If you have to deal with interfaces of non-trivial size and want to avoid script-based code generation this quickly becomes cumbersome and is just a pain every time refactorings have to take place. Using a combination of (template) metaprogramming and the Objective-C runtime library, it should be possible to reduce the amount of code considerably...

Before i go to reinvent the wheel (and possibly waste time), does anyone know about techniques, best-practices or examples in that direction?

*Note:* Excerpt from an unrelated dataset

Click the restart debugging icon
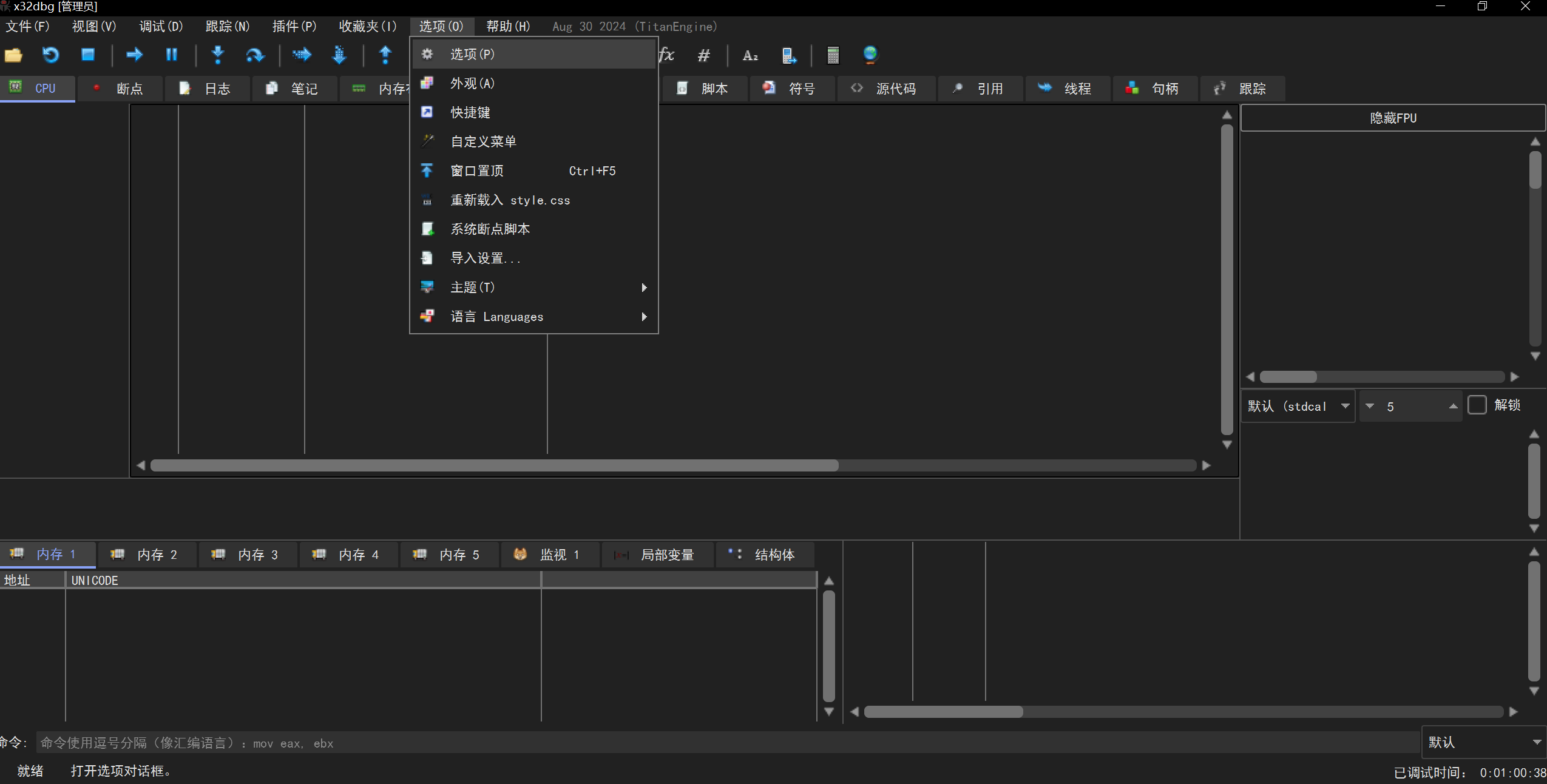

As for an example, lets say we need a delegate that supports this informal protocol:

- (NSString*)concatString:(NSString*)s1 withString:(NSString*)s2;
- (NSNumber*)     indexOf:(CustomClass*)obj;

Instead of implementing an Obj-C class now that explicitly bridges to a C++-instance, i'd like to do something like this instead:

class CppObj {
    ObjcDelegate m_del;
public:
    CppObj() : m_del(this) 
    {
        m_del.addHandler
            <NSString* (NSString*, NSString*)>
            ("concatString", &CppObj::concat);
        m_del.addHandler
            <NSNumber* (CustomClass*)>
            ("indexOf", &CppObj::indexOf);
    }

    std::string concat(const std::string& s1, const std::string& s2) {
        return s1.append(s2);
    }

    size_t indexOf(const ConvertedCustomClass& obj) {
        return 42;
    }
};

All that should be needed from the user to support additional types would be to specialize a conversion template function:

template<class To, class From> To convert(const From&);

template<> 
NSString* convert<NSString*, std::string>(const std::string& s) { 
    // ...
}

// ...

The example above of course does ignore support for formal protocols etc. but should get the point across. Also, due to the type-information for Objc-runtime-types being mostly decayed into some-native-types or class-type i don't think the explicit specification of parameter and return types for the delegate-methods can be avoided.

+3  A: 

Did you look at the wxWidgets library? I don't code in Objective-C, but at least the developers claim decent support for Cocoa/Objective-C. Which means, they have some mapping from C++ implemented somehow. The library's website is http://www.wxwidgets.org.

Kerido
Thanks, there seems to be some notification-bridging - will have to read more into it later.
Georg Fritzsche
Good hint, but wasn't quite satisfactory.
Georg Fritzsche
+1  A: 

I didn't find anything satisfactory and came up with a prototype that, given the following informal protocol:

- (NSString*)concatString:(NSString*)s1 withString:(NSString*)s2;

and this C++ code:

struct CppClass {
    std::string concatStrings(const std::string& s1, const std::string& s2) const {
        return s1+s2;
    }
};

std::string concatStrings(const std::string& s1, const std::string& s2) {
    return s1+s2;
}

allows creating and passing a delegate:

CppClass cpp;
og::ObjcClass objc("MyGlueClass");
objc.add_handler<NSString* (NSString*, NSString*)>
    ("concatString:withString:", &cpp, &CppClass::concatStrings);
// or using a free function:
objc.add_handler<NSString* (NSString*, NSString*)>
    ("concatString:withString:", &concatStrings);
[someInstance setDelegate:objc.get_instance()];

which can then be used:

NSString* result = [delegate concatString:@"abc" withString:@"def"];
assert([result compare:@"abcdef"] == NSOrderedSame);

Boost.Function objects can also be passed, which means Boost.Bind can easily be used as well.

While the basic idea works, this is still a prototype. I did a short blog post on the subject and the prototype source is available via bitbucket. Constructive input and ideas welcome.